防御素基因克隆和表达载体构建

人防御素(HNP)是一类广谱抗菌阳离子小肽的总称,一般具有3个分子内二硫键。防御素对于细菌、真菌乃至某些被膜病毒有广谱杀伤作用,是免疫系统中的重要组分。实验根据已发表的HNP-1cDNA序列,设计并合成了一对引物。以HL-60细胞总RNA为模板,利用RT-PCR技术扩增目的片段并克隆到pUC18载体上,经筛选获得阳性重组子pUC18-HNP-1(pDFS1)。测序分析证实,扩增片段即为HNP-1cDNA。pDFS1再经SmaI与SalI酶切、插入pGEX-6p-1质粒构建HNP-1表达载体。利用PCR技术和酶切反应筛选转化子最终获得pGEX-6p-1-HNP-1(pDFS2)重组质粒。

The cloning of human defensin-1 (HNP-1) and construction of expression vector

Defensins, a family of small cationic peptide with three to four intramolecular cysteine disulfide bonds, have a broad spectrum of antimicrobial activity against bacterial, fungiand even some enveloped viruses. As multifunctional effector molecules of innate immunity, defensins are the key components in immune system. In this report, a pair of primers were designed and synthesized according to published HNP-1 cDNA nucleotide sequence.

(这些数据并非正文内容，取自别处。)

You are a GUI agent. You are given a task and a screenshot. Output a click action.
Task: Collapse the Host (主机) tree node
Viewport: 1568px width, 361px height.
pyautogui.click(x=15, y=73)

Total HL-60 cells RNA was isolated from cultured HL-60 cells. Then the target fragment was amplified by RT-PCR and cloned into pUC18 vector between two restriction enzyme sites(BamH I and Xal I). The sequence analysis showed the cloned fragment was HNP-1 cDNA. Furthermore, the recombinant was digested by Sma I and Sal I and inserted into pGEX-6p-1 expression vector. After screening by PCR and restriction analysis, we concluded HNP-1 expression vector was constructed. The achievement of this study established the foundation for the further research on expressing HNP-1.